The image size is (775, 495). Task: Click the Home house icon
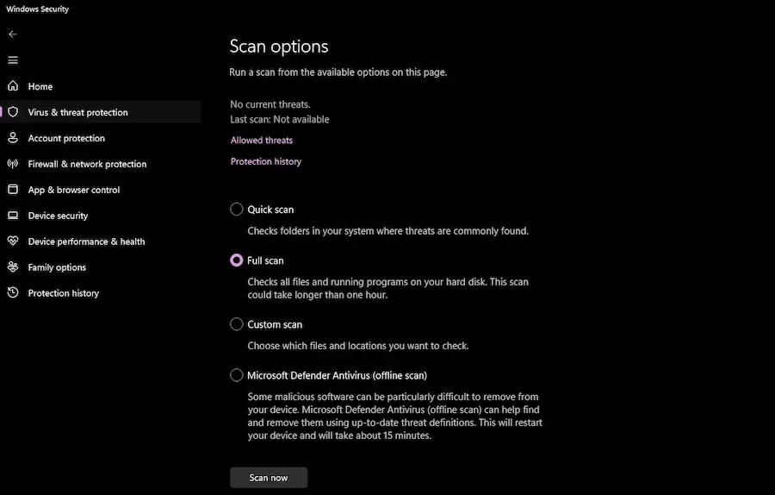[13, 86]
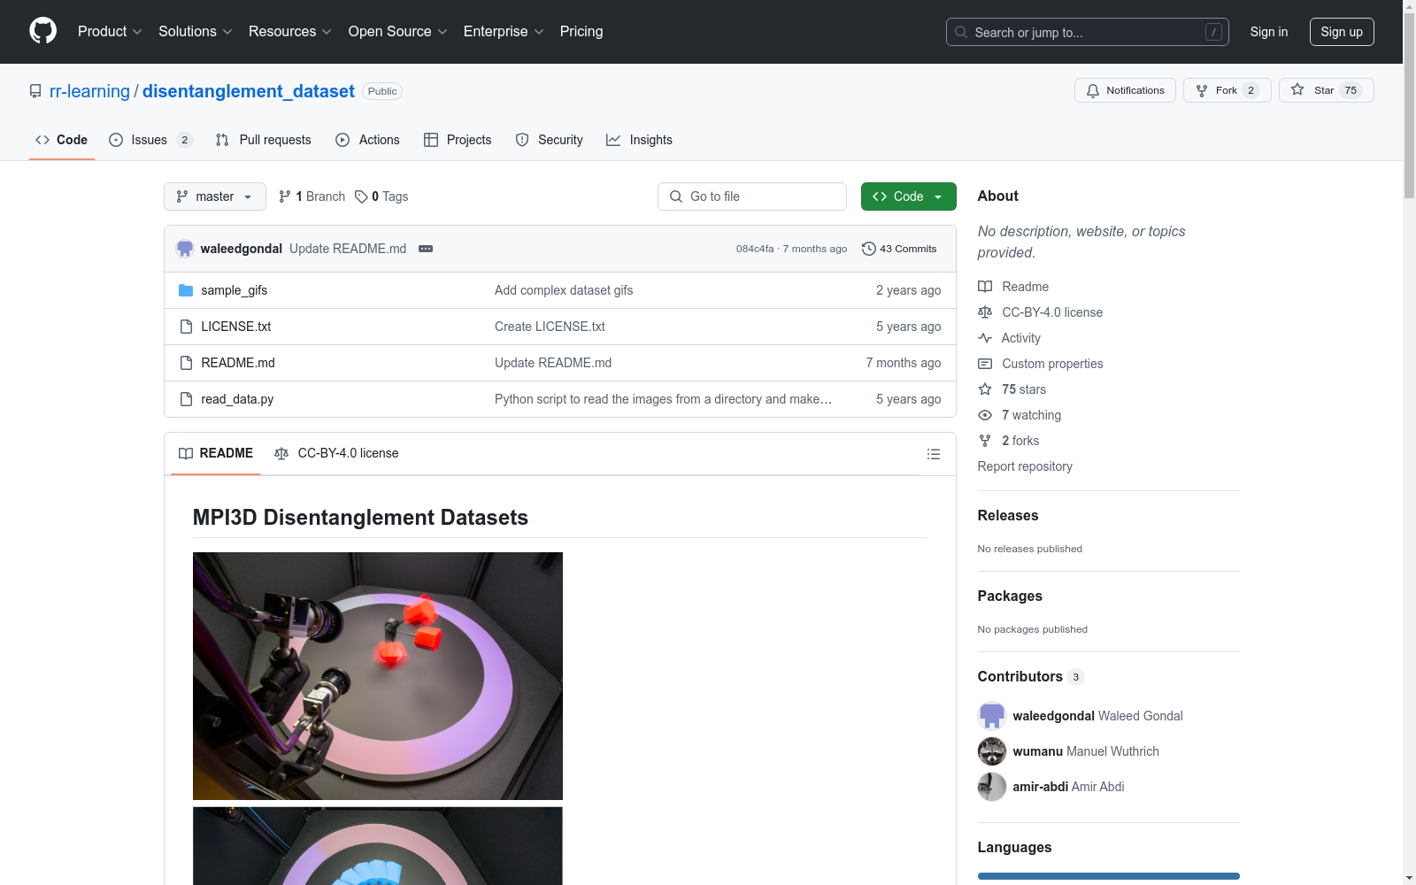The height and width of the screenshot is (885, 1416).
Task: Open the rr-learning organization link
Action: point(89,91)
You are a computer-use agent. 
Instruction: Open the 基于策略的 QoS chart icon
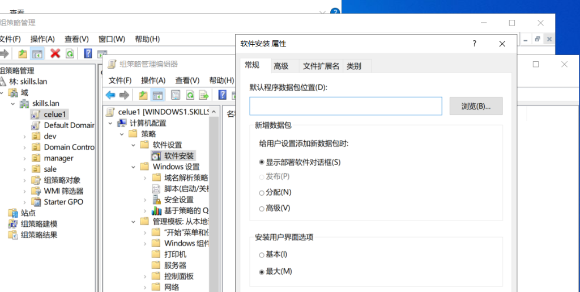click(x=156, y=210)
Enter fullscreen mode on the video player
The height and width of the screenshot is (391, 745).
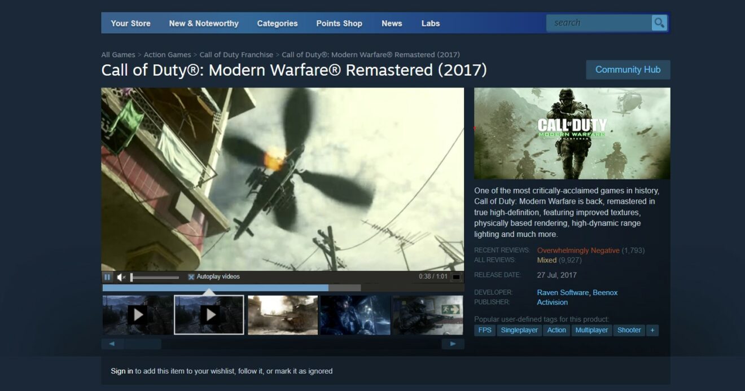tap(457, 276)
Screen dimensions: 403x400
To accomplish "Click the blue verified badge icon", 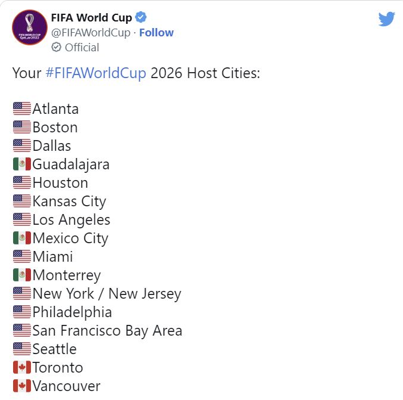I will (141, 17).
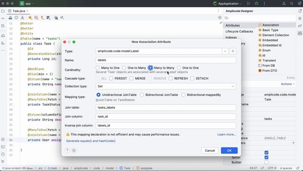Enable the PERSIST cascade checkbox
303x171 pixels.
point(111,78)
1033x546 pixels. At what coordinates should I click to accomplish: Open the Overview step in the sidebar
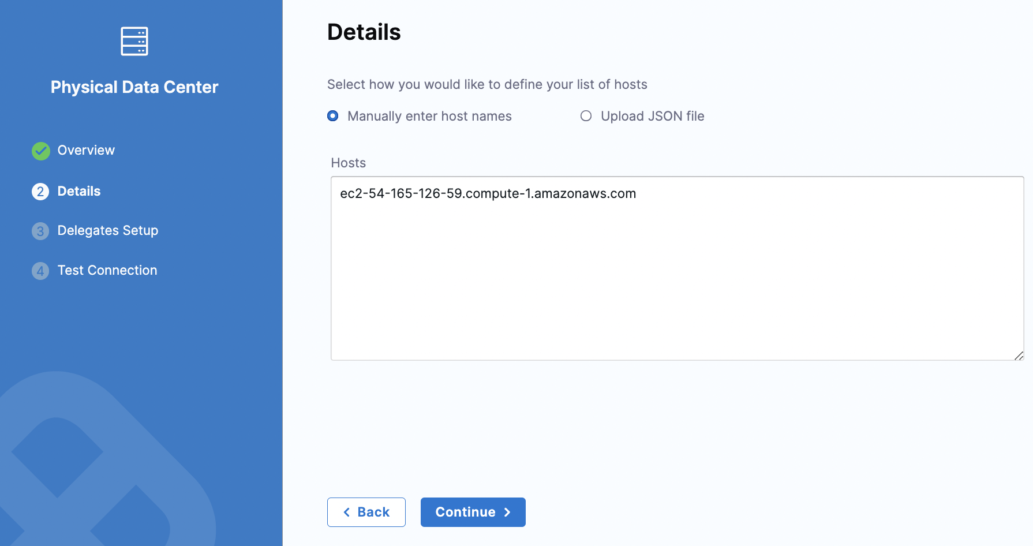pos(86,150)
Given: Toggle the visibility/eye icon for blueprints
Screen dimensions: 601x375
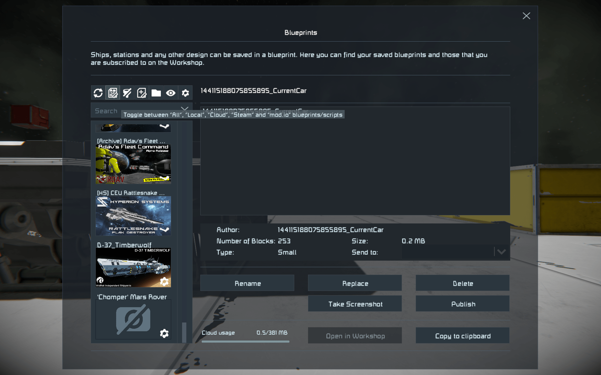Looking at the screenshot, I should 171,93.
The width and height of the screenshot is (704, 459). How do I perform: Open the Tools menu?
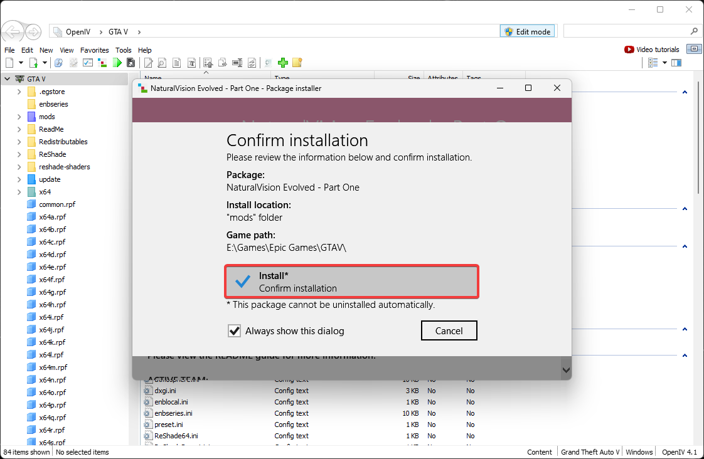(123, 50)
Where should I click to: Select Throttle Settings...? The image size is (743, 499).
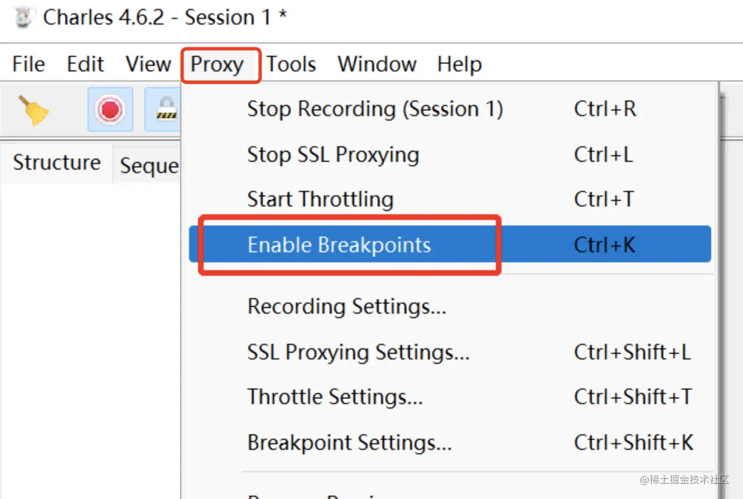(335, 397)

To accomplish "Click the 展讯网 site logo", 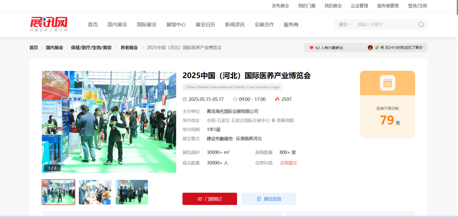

******

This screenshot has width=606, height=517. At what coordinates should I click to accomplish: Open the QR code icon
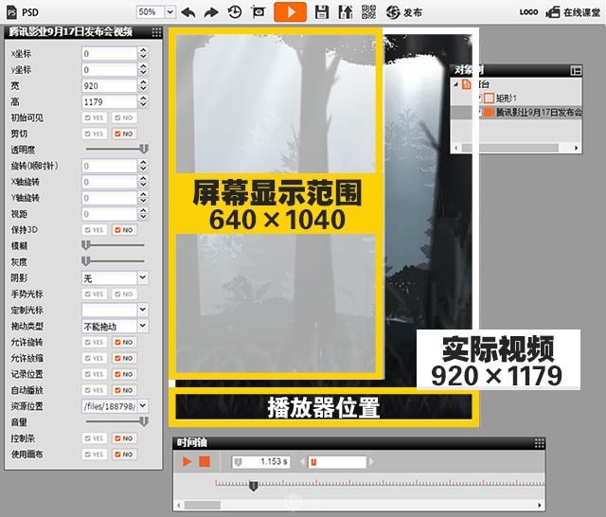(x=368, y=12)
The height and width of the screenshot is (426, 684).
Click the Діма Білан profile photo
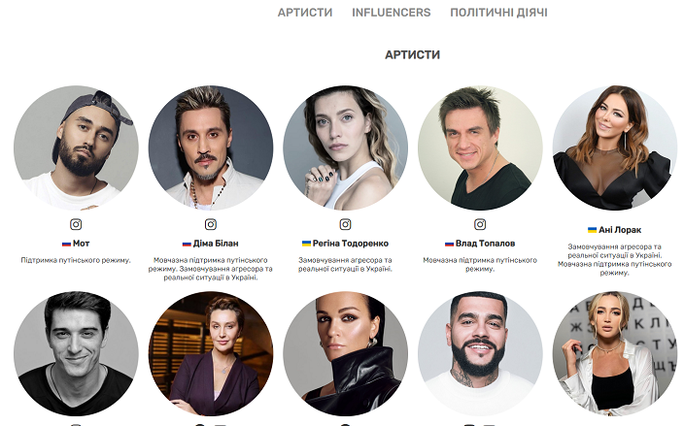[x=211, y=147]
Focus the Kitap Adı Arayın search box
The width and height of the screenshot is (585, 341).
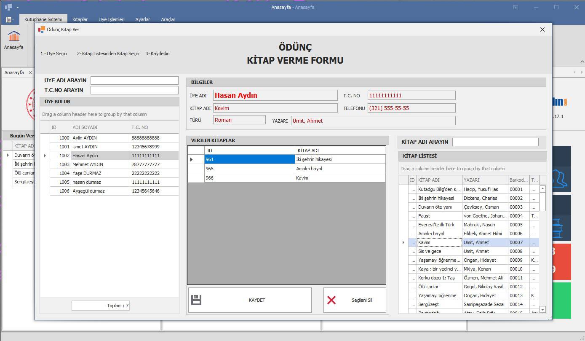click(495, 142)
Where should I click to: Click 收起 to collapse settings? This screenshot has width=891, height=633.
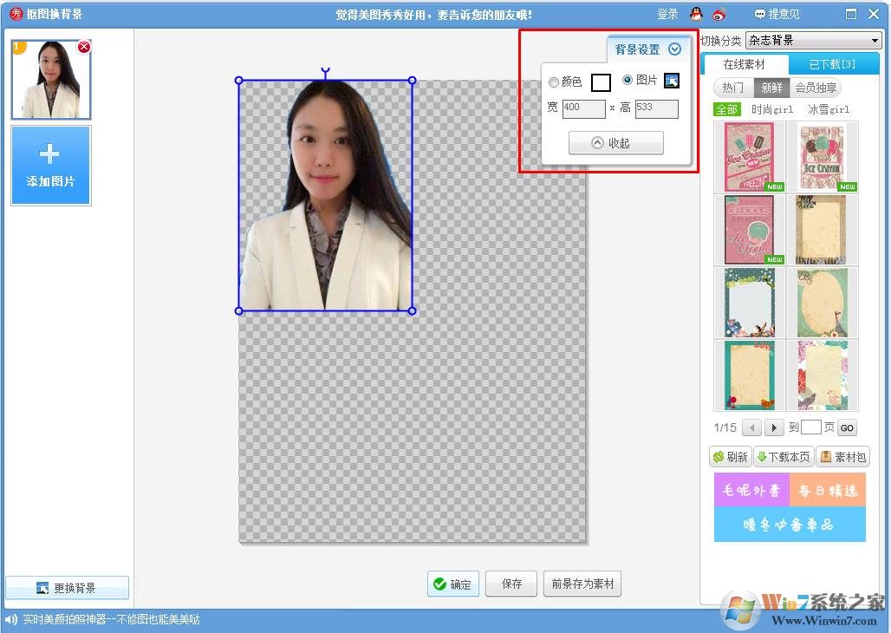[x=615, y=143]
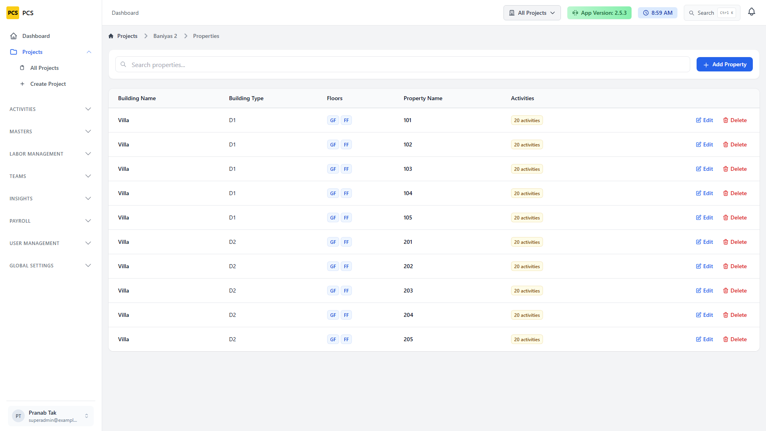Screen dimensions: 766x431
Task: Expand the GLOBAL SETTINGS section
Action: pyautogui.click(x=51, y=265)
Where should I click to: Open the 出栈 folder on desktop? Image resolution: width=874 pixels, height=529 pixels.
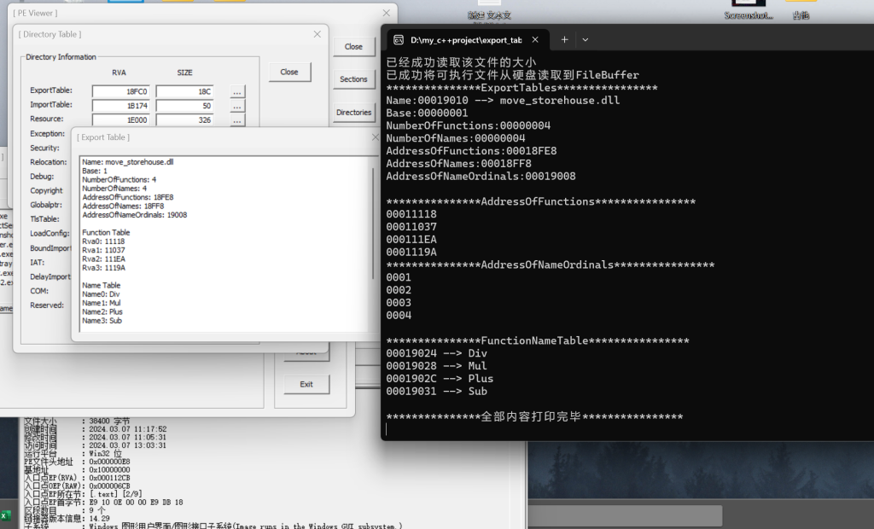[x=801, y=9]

******

» Instructions for the task
Every line above between the one containing "The width and height of the screenshot is (704, 459)." and the one containing "the 展讯网 site", those two included, is to be printed exactly. No pictures go into the copy.

» Response for this exercise
The width and height of the screenshot is (704, 459). How do I perform: Open the Tools menu?
(123, 50)
Where should I click to: Select Throttle Settings...? The image size is (743, 499).
(335, 397)

To accomplish "Click the 展讯网 site logo", 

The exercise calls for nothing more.